Document text:
◇ ◇ ◇ ◇ ◇

Re: Query meltdown: caching results

Gordon <gordon.mcvey@xxxxxxxxxxxx> · Wed, 27 Feb 2008 02:37:06 -0800 (PST)

On Feb 26, 5:26 pm, st...@xxxxxxxxxxxxxxxx (Gregory Stark) wrote:
> "Norman Peelman" <npeel...@xxxxxxxxxx> writes:
> >> My options are, as far as I can tell,
>
> >> 1) replace the Database PDO extending class with something else that
> >> provides query results caching in PHP, or
> >> 2) get Postgres itself to cache the results of queries to avoid
> >> running them repeatedly during a session.
>
> You might consider looking at memcached. One way to use it would be to have
> the PHP application check for the cached object first and use it rather than
> do any database queries. Then you can use pgmemcached to allow triggers to
> invalidate cached objects whenever the underlying data changes. (Or you could
> even just use pl/php to update or invalidate the cached object through the
> same code library)
>
> --
>   Gregory Stark
>   EnterpriseDB          http://www.enterprisedb.com
>   Ask me about EnterpriseDB's Slony Replication support!

◇ ◇ ◇ ◇ ◇

Work required: Retype the stretch of the query caching post from "On Feb 26, 5:26" through "during a session.".

Data provided:
◇ ◇ ◇ ◇ ◇

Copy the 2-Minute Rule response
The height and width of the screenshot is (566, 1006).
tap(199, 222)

◇ ◇ ◇ ◇ ◇

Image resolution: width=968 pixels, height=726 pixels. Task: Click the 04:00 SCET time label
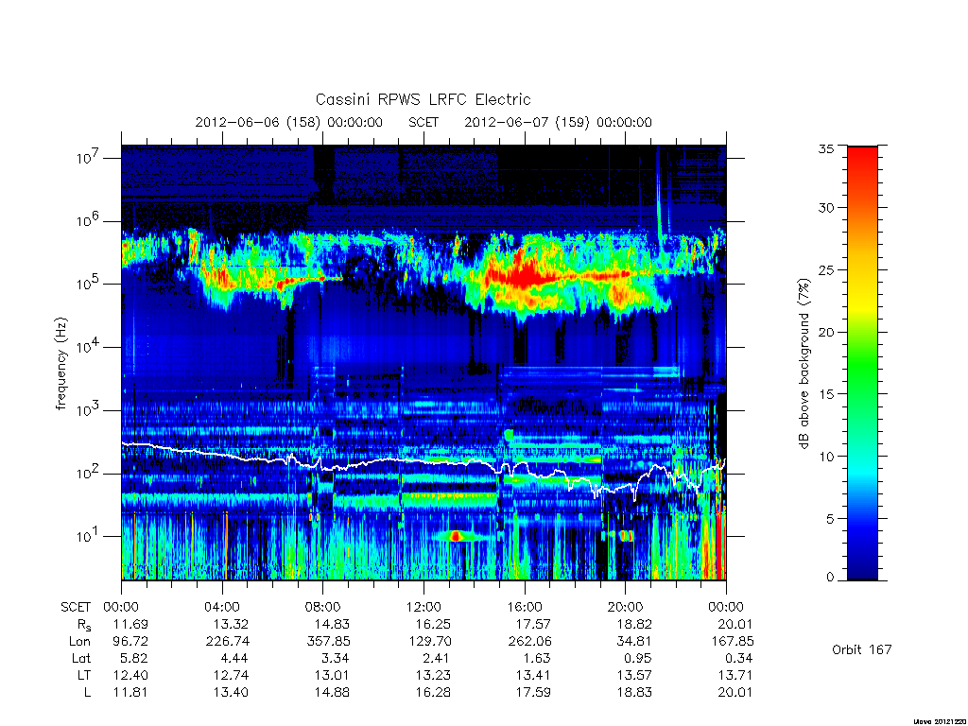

◇ ◇ ◇ ◇ ◇

Exercise answer:
On Feb 26, 5:26 pm, st...@xxxxxxxxxxxxxxxx (Gregory Stark) wrote:
> "Norman Peelman" <npeel...@xxxxxxxxxx> writes:
> >> My options are, as far as I can tell,
>
> >> 1) replace the Database PDO extending class with something else that
> >> provides query results caching in PHP, or
> >> 2) get Postgres itself to cache the results of queries to avoid
> >> running them repeatedly during a session.